Dataset excerpt:
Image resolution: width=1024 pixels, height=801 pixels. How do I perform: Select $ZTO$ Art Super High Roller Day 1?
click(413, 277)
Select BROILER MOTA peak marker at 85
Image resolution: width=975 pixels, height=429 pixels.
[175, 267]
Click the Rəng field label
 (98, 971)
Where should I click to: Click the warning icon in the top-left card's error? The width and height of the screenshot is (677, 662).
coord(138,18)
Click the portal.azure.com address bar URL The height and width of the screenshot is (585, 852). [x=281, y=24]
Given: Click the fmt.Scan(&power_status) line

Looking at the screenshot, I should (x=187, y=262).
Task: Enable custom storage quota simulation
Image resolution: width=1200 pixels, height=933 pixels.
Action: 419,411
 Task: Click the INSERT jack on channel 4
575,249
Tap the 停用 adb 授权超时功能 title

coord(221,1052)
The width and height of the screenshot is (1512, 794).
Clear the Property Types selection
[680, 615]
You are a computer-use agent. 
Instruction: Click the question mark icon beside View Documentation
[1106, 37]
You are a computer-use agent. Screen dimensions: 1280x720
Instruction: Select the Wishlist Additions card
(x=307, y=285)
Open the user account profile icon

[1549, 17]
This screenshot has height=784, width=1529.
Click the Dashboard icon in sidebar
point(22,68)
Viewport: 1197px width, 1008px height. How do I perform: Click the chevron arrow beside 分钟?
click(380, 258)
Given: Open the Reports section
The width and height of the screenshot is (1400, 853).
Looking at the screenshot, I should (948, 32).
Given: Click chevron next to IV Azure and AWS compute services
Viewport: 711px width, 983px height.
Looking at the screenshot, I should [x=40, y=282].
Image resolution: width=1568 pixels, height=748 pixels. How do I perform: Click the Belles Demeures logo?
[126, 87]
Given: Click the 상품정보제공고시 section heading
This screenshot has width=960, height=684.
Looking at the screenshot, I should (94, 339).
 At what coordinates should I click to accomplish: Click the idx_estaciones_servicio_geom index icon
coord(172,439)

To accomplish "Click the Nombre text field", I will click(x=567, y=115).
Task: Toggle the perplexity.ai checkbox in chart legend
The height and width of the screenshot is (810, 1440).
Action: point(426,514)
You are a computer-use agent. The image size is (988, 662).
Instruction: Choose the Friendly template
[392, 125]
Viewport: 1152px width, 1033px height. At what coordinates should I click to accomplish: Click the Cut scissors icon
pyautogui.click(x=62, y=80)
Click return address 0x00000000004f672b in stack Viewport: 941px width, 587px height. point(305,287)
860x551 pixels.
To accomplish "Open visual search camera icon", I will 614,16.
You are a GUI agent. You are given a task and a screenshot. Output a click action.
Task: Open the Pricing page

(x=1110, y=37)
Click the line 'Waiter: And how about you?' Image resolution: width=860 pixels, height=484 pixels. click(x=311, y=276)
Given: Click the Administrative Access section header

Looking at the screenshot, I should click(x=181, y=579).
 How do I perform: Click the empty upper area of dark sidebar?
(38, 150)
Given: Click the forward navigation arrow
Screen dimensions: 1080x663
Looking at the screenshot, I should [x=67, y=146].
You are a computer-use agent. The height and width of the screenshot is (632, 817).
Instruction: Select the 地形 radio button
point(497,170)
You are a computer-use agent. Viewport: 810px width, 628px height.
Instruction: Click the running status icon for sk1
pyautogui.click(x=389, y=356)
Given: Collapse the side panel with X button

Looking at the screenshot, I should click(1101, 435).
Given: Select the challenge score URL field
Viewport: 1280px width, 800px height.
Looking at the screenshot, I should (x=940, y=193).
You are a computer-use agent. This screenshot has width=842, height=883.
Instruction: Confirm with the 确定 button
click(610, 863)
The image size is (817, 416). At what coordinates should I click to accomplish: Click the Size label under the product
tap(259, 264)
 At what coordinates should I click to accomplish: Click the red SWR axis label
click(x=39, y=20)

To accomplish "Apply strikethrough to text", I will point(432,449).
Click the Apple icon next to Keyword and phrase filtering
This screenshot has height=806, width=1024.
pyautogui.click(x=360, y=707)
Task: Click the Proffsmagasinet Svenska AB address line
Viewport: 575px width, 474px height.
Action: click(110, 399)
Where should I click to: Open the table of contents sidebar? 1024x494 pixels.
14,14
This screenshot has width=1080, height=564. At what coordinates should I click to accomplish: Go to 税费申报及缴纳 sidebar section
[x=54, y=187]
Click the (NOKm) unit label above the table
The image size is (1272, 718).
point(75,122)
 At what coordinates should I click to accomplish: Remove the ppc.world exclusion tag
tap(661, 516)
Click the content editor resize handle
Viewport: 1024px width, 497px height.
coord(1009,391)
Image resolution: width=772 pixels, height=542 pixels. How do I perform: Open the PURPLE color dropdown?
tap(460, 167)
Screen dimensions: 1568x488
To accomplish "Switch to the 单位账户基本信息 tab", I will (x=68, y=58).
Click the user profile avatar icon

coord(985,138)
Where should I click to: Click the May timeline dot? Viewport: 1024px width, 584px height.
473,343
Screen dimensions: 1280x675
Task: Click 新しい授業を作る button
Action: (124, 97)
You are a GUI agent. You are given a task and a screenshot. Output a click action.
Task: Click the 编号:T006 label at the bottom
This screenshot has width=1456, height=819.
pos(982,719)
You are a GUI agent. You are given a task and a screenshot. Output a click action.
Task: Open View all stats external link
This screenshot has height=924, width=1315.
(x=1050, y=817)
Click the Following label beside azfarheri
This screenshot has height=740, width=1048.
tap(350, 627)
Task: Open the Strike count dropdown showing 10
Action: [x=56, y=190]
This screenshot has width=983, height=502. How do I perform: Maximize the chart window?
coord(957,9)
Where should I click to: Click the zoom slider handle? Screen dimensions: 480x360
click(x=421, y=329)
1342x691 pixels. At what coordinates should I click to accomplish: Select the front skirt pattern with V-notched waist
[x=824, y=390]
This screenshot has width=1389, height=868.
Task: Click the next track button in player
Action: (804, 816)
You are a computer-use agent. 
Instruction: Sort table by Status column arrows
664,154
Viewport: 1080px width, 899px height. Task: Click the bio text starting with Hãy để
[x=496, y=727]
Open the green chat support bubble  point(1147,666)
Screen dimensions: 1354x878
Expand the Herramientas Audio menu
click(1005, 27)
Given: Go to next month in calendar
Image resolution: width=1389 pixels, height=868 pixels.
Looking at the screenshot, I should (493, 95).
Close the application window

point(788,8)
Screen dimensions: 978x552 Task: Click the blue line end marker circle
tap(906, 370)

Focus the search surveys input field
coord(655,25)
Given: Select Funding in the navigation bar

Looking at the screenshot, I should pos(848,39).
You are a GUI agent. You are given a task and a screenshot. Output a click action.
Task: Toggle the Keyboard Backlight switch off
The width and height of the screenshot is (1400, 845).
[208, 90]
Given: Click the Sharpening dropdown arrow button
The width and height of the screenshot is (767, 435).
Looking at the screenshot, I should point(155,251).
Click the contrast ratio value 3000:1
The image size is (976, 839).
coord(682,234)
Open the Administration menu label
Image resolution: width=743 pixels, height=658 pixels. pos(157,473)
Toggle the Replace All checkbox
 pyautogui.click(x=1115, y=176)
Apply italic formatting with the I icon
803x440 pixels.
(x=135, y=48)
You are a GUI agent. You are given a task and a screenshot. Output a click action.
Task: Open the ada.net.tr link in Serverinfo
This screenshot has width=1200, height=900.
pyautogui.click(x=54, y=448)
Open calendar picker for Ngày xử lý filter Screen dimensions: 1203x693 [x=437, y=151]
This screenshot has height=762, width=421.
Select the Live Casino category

■ Instruction
Reproduce the entire listing above word for word, keeping every line in its original order.

■ Written answer
Image resolution: width=1024 pixels, height=801 pixels. How do I perform: Select $ZTO$ Art Super High Roller Day 1?
click(413, 277)
Select BROILER MOTA peak marker at 85
Image resolution: width=975 pixels, height=429 pixels.
[175, 267]
Click the Rəng field label
 (98, 971)
Where should I click to: Click the warning icon in the top-left card's error? The width and height of the screenshot is (677, 662).
coord(138,18)
Click the portal.azure.com address bar URL The height and width of the screenshot is (585, 852). [x=281, y=24]
Given: Click the fmt.Scan(&power_status) line

Looking at the screenshot, I should (x=187, y=262).
Task: Enable custom storage quota simulation
Image resolution: width=1200 pixels, height=933 pixels.
Action: 419,411
 Task: Click the INSERT jack on channel 4
575,249
Tap the 停用 adb 授权超时功能 title

coord(221,1052)
The width and height of the screenshot is (1512, 794).
Clear the Property Types selection
[680, 615]
You are a computer-use agent. 
Instruction: Click the question mark icon beside View Documentation
[1106, 37]
You are a computer-use agent. Screen dimensions: 1280x720
Instruction: Select the Wishlist Additions card
(x=307, y=285)
Open the user account profile icon

[1549, 17]
This screenshot has height=784, width=1529.
Click the Dashboard icon in sidebar
point(22,68)
Viewport: 1197px width, 1008px height. How do I perform: Click the chevron arrow beside 分钟?
click(380, 258)
Given: Open the Reports section
The width and height of the screenshot is (1400, 853).
Looking at the screenshot, I should (948, 32).
Given: Click chevron next to IV Azure and AWS compute services
Viewport: 711px width, 983px height.
Looking at the screenshot, I should [x=40, y=282].
Image resolution: width=1568 pixels, height=748 pixels. How do I perform: Click the Belles Demeures logo?
[126, 87]
Given: Click the 상품정보제공고시 section heading
This screenshot has width=960, height=684.
Looking at the screenshot, I should (94, 339).
 At what coordinates should I click to accomplish: Click the idx_estaciones_servicio_geom index icon
coord(172,439)

To accomplish "Click the Nombre text field", I will click(x=567, y=115).
Task: Toggle the perplexity.ai checkbox in chart legend
The height and width of the screenshot is (810, 1440).
Action: point(426,514)
You are a computer-use agent. The image size is (988, 662).
Instruction: Choose the Friendly template
[392, 125]
Viewport: 1152px width, 1033px height. At what coordinates should I click to accomplish: Click the Cut scissors icon
pyautogui.click(x=62, y=80)
Click return address 0x00000000004f672b in stack Viewport: 941px width, 587px height. point(305,287)
860x551 pixels.
To accomplish "Open visual search camera icon", I will 614,16.
You are a GUI agent. You are given a task and a screenshot. Output a click action.
Task: Open the Pricing page

(x=1110, y=37)
Click the line 'Waiter: And how about you?' Image resolution: width=860 pixels, height=484 pixels. click(x=311, y=276)
Given: Click the Administrative Access section header

Looking at the screenshot, I should click(x=181, y=579).
 How do I perform: Click the empty upper area of dark sidebar?
(38, 150)
Given: Click the forward navigation arrow
Screen dimensions: 1080x663
Looking at the screenshot, I should [x=67, y=146].
You are a computer-use agent. The height and width of the screenshot is (632, 817).
Instruction: Select the 地形 radio button
point(497,170)
You are a computer-use agent. Viewport: 810px width, 628px height.
Instruction: Click the running status icon for sk1
pyautogui.click(x=389, y=356)
Given: Collapse the side panel with X button

Looking at the screenshot, I should click(1101, 435).
Given: Select the challenge score URL field
Viewport: 1280px width, 800px height.
Looking at the screenshot, I should (x=940, y=193).
You are a computer-use agent. This screenshot has width=842, height=883.
Instruction: Confirm with the 确定 button
click(610, 863)
The image size is (817, 416). At what coordinates should I click to accomplish: Click the Size label under the product
tap(259, 264)
 At what coordinates should I click to accomplish: Click the red SWR axis label
click(x=39, y=20)

To accomplish "Apply strikethrough to text", I will point(432,449).
Click the Apple icon next to Keyword and phrase filtering
This screenshot has height=806, width=1024.
pyautogui.click(x=360, y=707)
Task: Click the Proffsmagasinet Svenska AB address line
Viewport: 575px width, 474px height.
Action: click(110, 399)
Where should I click to: Open the table of contents sidebar? 1024x494 pixels.
14,14
This screenshot has width=1080, height=564. At what coordinates should I click to accomplish: Go to 税费申报及缴纳 sidebar section
[x=54, y=187]
Click the (NOKm) unit label above the table
The image size is (1272, 718).
point(75,122)
 At what coordinates should I click to accomplish: Remove the ppc.world exclusion tag
tap(661, 516)
Click the content editor resize handle
Viewport: 1024px width, 497px height.
coord(1009,391)
Image resolution: width=772 pixels, height=542 pixels. How do I perform: Open the PURPLE color dropdown?
tap(460, 167)
Screen dimensions: 1568x488
To accomplish "Switch to the 单位账户基本信息 tab", I will (x=68, y=58).
Click the user profile avatar icon

coord(985,138)
Where should I click to: Click the May timeline dot? Viewport: 1024px width, 584px height.
473,343
Screen dimensions: 1280x675
Task: Click 新しい授業を作る button
Action: (124, 97)
You are a GUI agent. You are given a task and a screenshot. Output a click action.
Task: Click the 编号:T006 label at the bottom
This screenshot has width=1456, height=819.
pos(982,719)
You are a GUI agent. You are given a task and a screenshot. Output a click action.
Task: Open View all stats external link
This screenshot has height=924, width=1315.
(x=1050, y=817)
Click the Following label beside azfarheri
This screenshot has height=740, width=1048.
tap(350, 627)
Task: Open the Strike count dropdown showing 10
Action: [x=56, y=190]
This screenshot has width=983, height=502. How do I perform: Maximize the chart window?
coord(957,9)
Where should I click to: Click the zoom slider handle? Screen dimensions: 480x360
click(x=421, y=329)
1342x691 pixels. At what coordinates should I click to accomplish: Select the front skirt pattern with V-notched waist
[x=824, y=390]
This screenshot has width=1389, height=868.
Task: Click the next track button in player
Action: (804, 816)
You are a computer-use agent. 
Instruction: Sort table by Status column arrows
664,154
Viewport: 1080px width, 899px height. Task: Click the bio text starting with Hãy để
[x=496, y=727]
Open the green chat support bubble  point(1147,666)
Screen dimensions: 1354x878
Expand the Herramientas Audio menu
click(1005, 27)
Given: Go to next month in calendar
Image resolution: width=1389 pixels, height=868 pixels.
Looking at the screenshot, I should (493, 95).
Close the application window

point(788,8)
Screen dimensions: 978x552 Task: Click the blue line end marker circle
tap(906, 370)

Focus the search surveys input field
coord(655,25)
Given: Select Funding in the navigation bar

Looking at the screenshot, I should pos(848,39).
You are a GUI agent. You are given a task and a screenshot. Output a click action.
Task: Toggle the Keyboard Backlight switch off
The width and height of the screenshot is (1400, 845).
[208, 90]
Given: Click the Sharpening dropdown arrow button
The width and height of the screenshot is (767, 435).
Looking at the screenshot, I should point(155,251).
Click the contrast ratio value 3000:1
The image size is (976, 839).
coord(682,234)
Open the Administration menu label
Image resolution: width=743 pixels, height=658 pixels. pos(157,473)
Toggle the Replace All checkbox
 pyautogui.click(x=1115, y=176)
Apply italic formatting with the I icon
803x440 pixels.
(x=135, y=48)
You are a GUI agent. You are given a task and a screenshot. Output a click action.
Task: Open the ada.net.tr link in Serverinfo
This screenshot has width=1200, height=900.
pyautogui.click(x=54, y=448)
Open calendar picker for Ngày xử lý filter Screen dimensions: 1203x693 [x=437, y=151]
This screenshot has height=762, width=421.
Select the Live Casino category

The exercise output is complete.